Jun 07, 2017

Job ‘Training’

In their
Wall Street Journal article, “Thanks for the Job Application — Shall We Begin at the Squat Rack?” Christina Rexrode and Sarah Ng examine the peculiar, and increasingly prevalent, practice of “gym interviews.” As they explain, fitness-crazed bosses are inviting potential hires to exercise with them as part of their interviews. These forays into the ‘field’ (so to speak) aren’t announced ahead of time and, as one would expect, catch the interviewees off guard.

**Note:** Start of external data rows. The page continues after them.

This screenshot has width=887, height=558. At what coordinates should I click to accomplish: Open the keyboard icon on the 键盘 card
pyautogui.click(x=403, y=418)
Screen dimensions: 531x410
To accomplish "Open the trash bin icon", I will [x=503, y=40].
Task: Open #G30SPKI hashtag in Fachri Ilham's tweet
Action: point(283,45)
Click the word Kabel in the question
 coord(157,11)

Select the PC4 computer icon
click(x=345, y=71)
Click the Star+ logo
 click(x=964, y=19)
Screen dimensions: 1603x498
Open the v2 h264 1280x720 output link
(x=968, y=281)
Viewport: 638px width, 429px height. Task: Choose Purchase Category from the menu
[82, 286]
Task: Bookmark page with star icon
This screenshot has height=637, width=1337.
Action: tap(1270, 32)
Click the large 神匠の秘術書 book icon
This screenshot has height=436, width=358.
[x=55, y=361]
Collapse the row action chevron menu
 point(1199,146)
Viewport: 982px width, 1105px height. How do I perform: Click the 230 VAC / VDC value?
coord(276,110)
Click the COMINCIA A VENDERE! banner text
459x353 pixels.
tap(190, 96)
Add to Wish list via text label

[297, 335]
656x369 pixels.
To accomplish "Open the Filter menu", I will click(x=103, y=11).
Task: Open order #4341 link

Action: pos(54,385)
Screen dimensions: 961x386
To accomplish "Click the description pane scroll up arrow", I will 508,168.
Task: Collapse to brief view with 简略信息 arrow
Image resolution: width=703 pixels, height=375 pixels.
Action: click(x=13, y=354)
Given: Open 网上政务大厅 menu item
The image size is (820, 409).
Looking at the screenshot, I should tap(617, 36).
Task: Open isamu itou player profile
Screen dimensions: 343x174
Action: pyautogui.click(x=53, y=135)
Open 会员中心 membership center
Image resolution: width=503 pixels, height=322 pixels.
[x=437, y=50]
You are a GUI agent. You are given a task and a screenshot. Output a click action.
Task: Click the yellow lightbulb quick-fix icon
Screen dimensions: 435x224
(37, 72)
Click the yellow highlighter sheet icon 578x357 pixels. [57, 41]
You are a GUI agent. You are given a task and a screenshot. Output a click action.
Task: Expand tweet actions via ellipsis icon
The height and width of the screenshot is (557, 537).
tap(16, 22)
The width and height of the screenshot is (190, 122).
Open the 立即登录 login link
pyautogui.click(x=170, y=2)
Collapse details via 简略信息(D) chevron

One hiree spent an hour walking around the bay area in high heels, another was invited to join his boss in the sauna, a tech company manager was asked to join a potential partner (an ex-marine) for an hour of box jumps and sled pulls in a gym frequented by bodybuilders.

The interviewed employers said that the non-traditional interviews were a way to test the metal of potential hires, one employer saying that he would “yank the shirts and step on the shoes” of applicants in basketball games to see if they could keep their cool. “Gym interviews” seem like a reflection of the growing corporate culture of exercise and the rationale behind the practice seems interesting and fruitful, but dubious in its ethicality.

Many studies, such as the one outlined in the Goodcall article “New study links exercise to college success, from better grades to graduation rates,” extol the positive correlation between exercise and an uptick in mental acuity. If regular exercise is beneficial in an educational setting, it surely has a similar positive effect on job performance. Therefore, these bosses may be trying to assess which potential employees do — and would likely continue to — exercise, as all signs point to the amount someone exercises as being a good indicator of ability.

Bosses, like the one who stomps on shoes in basketball games, are also likely trying to determine whether their prospects possess certain qualities —  in his case, the alacrity to accept abuse — or, more commonly, the drive to impress their higher ups and, like the man who went to the sauna with his potential boss attested to, a comfortability with openness and the willingness to show a different, more personal side of themselves in an otherwise professional setting.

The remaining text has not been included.